■ **Extract to read**
|---|
= Jakten på Odin =

Archaeological project by Thor Heyerdahl

The Search for Odin (Norwegian: Jakten på Odin) is the project title of Thor Heyerdahl's last series of archaeological excavations, which took place in Tanais in Russia.

== Theoretical background ==
Heyerdahl's intention was to prove the veracity of the account of Snorri Sturluson in the Ynglinga saga, written in the 13th century, about the origin of the Norse royal dynasties, and the pre-Christian Norse gods. Snorri provides a euhemeristic account, in which he describes the Norse god Odin and some other Norse gods, the Æsir, as having been real people who emigrated from the area around the river Don to Scandinavia at the time of the Roman expansion into their old homeland. In Scandinavia, Snorri writes, they so impressed the native population that they started worshipping them as gods.
|---|
■ **Dataset excerpts**
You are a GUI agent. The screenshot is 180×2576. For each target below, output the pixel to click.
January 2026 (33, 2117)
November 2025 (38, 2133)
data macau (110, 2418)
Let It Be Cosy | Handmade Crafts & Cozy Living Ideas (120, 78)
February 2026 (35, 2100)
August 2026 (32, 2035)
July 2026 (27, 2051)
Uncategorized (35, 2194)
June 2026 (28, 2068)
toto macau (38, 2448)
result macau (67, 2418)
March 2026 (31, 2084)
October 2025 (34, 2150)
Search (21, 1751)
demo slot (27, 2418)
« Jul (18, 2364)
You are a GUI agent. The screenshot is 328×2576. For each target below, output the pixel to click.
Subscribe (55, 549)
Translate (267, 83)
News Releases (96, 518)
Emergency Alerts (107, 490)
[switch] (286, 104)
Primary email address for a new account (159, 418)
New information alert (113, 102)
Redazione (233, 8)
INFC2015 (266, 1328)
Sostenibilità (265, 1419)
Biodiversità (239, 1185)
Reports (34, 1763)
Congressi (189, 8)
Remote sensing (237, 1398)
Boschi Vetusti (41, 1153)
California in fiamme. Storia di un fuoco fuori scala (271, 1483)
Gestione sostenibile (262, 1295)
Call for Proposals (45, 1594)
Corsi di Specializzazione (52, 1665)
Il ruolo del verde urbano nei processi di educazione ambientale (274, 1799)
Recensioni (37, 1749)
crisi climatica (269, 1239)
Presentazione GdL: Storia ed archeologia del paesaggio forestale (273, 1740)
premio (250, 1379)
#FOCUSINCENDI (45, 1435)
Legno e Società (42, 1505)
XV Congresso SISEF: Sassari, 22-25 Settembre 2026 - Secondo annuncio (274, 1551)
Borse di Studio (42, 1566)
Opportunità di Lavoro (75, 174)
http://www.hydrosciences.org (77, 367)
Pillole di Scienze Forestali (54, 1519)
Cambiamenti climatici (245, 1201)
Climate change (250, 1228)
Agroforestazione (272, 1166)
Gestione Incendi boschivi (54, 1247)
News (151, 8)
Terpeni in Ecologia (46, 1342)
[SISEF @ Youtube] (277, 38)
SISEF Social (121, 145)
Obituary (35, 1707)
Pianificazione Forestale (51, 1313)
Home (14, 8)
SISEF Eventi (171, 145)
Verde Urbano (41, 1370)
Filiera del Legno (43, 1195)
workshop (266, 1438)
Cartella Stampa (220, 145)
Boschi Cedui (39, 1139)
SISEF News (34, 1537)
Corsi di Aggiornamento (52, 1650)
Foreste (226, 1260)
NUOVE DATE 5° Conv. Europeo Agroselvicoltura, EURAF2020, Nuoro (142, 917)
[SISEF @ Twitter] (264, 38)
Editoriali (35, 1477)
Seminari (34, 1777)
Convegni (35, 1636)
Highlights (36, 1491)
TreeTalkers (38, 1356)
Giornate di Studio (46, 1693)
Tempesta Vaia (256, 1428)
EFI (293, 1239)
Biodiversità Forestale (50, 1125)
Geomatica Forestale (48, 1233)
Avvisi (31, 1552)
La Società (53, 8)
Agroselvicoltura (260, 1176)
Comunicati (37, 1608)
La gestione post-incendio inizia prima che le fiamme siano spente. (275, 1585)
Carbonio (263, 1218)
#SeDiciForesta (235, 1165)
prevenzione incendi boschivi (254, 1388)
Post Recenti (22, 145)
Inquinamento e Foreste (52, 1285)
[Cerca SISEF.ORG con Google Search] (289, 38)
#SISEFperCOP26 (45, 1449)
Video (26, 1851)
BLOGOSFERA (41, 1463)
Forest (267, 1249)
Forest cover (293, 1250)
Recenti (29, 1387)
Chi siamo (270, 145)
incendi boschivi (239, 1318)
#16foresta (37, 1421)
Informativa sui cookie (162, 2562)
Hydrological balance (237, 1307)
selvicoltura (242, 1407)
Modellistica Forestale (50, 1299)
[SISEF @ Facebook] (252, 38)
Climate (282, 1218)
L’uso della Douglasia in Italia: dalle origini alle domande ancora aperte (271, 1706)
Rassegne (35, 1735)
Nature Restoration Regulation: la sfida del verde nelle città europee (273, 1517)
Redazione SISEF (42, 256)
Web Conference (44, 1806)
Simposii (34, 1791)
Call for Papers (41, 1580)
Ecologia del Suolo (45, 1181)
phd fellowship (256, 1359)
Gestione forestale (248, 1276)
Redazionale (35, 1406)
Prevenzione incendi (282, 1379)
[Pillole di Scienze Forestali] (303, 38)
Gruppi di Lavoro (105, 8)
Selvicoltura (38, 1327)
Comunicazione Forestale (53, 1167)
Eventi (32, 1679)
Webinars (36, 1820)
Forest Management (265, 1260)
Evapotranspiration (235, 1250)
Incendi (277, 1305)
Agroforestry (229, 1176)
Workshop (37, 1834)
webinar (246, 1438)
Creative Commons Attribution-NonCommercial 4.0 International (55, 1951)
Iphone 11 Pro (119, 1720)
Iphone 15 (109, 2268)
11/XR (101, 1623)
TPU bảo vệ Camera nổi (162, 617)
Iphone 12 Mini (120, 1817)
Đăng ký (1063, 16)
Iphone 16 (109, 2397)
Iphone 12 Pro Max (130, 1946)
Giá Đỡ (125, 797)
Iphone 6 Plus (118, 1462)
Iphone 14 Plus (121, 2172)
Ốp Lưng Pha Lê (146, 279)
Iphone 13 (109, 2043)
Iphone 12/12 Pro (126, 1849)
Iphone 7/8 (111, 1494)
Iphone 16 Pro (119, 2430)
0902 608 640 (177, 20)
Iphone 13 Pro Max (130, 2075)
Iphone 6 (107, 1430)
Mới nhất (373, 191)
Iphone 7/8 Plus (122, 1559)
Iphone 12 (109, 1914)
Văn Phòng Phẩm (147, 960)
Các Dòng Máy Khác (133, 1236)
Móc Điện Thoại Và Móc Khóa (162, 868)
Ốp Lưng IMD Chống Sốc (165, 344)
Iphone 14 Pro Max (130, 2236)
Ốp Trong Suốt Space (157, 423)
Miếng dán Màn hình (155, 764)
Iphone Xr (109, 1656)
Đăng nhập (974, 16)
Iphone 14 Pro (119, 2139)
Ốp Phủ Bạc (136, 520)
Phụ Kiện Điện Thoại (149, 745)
|---|
■ **Problem 1**
In the Search for Odin text, where did Thor Heyerdahl's last series of archaeological excavations take place?
■ **Problem 2**
Echo the Search for Odin text word for word, from "The Search for" up to and including "Tanais in Russia.".
Use only the Search for Odin text to answer.

■ **Response area 1**
In Tanais, in Russia.

■ **Response area 2**
The Search for Odin (Norwegian: Jakten på Odin) is the project title of Thor Heyerdahl's last series of archaeological excavations, which took place in Tanais in Russia.